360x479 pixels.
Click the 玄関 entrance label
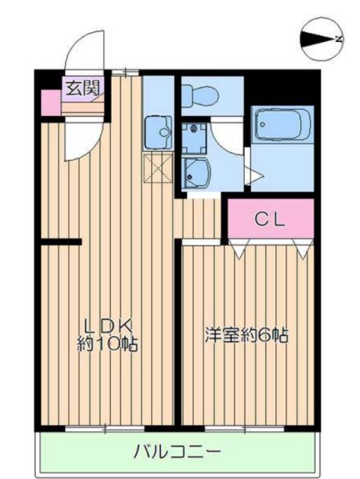(x=83, y=88)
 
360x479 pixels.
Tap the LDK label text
(x=109, y=326)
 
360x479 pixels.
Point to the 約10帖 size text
(x=108, y=344)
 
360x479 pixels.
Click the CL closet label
(x=270, y=219)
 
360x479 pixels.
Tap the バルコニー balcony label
(x=177, y=451)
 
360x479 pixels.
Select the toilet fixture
(x=200, y=96)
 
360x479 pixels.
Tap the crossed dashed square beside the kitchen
(x=158, y=168)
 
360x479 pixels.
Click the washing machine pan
(x=194, y=138)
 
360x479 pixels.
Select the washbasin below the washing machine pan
(x=195, y=172)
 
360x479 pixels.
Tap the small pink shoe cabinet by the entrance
(x=50, y=103)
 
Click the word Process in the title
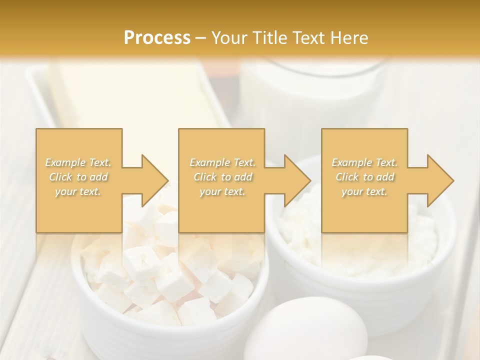[x=157, y=38]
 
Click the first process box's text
[x=78, y=177]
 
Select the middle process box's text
[x=222, y=177]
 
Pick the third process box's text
[x=364, y=177]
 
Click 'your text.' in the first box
[x=78, y=192]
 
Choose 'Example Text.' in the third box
[x=364, y=162]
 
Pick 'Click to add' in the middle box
[x=222, y=177]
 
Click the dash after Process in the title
[x=201, y=38]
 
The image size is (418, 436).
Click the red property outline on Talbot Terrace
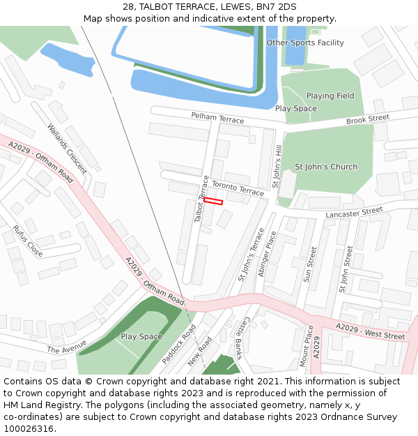pos(213,201)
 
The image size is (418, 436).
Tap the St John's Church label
pos(326,167)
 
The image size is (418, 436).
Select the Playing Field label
pos(330,96)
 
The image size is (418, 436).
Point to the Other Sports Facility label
pos(305,43)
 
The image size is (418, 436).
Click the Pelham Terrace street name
pos(217,118)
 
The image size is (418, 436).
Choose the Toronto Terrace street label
pos(238,188)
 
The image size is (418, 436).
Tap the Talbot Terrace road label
pos(202,199)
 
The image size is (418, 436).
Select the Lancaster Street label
pos(354,211)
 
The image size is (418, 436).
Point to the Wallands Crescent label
pos(67,149)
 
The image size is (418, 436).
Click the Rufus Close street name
pos(28,241)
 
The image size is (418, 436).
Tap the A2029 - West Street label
pos(370,331)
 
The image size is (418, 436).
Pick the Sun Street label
pos(310,264)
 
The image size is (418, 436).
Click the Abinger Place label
pos(268,255)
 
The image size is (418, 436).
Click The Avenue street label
pos(66,346)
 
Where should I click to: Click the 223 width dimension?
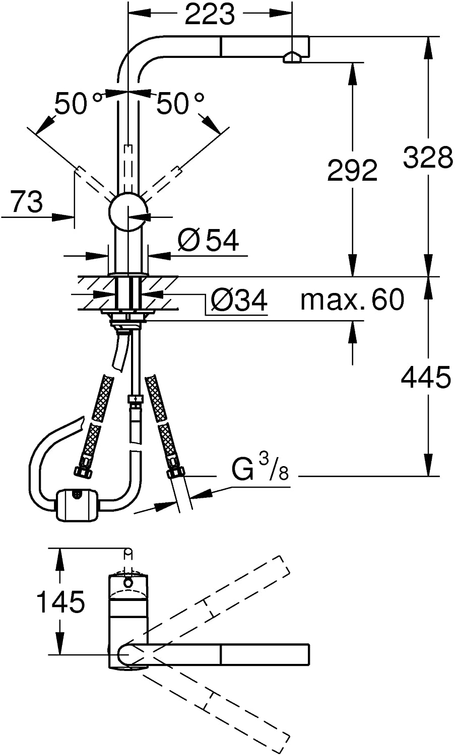[210, 15]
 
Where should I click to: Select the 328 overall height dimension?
[427, 157]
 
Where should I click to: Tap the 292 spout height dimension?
[352, 170]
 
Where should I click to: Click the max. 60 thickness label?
[352, 300]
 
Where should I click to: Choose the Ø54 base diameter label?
[208, 241]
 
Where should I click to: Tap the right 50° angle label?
[180, 104]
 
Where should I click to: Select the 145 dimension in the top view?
[61, 602]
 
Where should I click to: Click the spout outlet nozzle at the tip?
[292, 58]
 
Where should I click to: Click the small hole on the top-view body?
[128, 583]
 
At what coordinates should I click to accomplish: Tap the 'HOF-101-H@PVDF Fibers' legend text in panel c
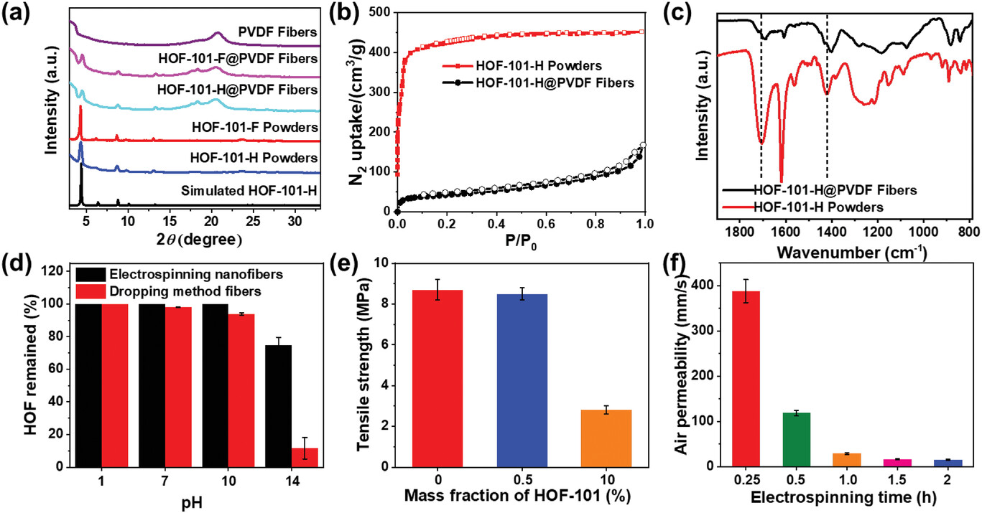[x=835, y=190]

________________________

Esercizio
Individua nei record riportati sopra ogni riga che contiene la parola "entrance" e ricopiala per intero. Maiuscole e minuscole vanno distinte.

Soluzione
Click the 玄関 entrance label
Tap the small pink shoe cabinet by the entrance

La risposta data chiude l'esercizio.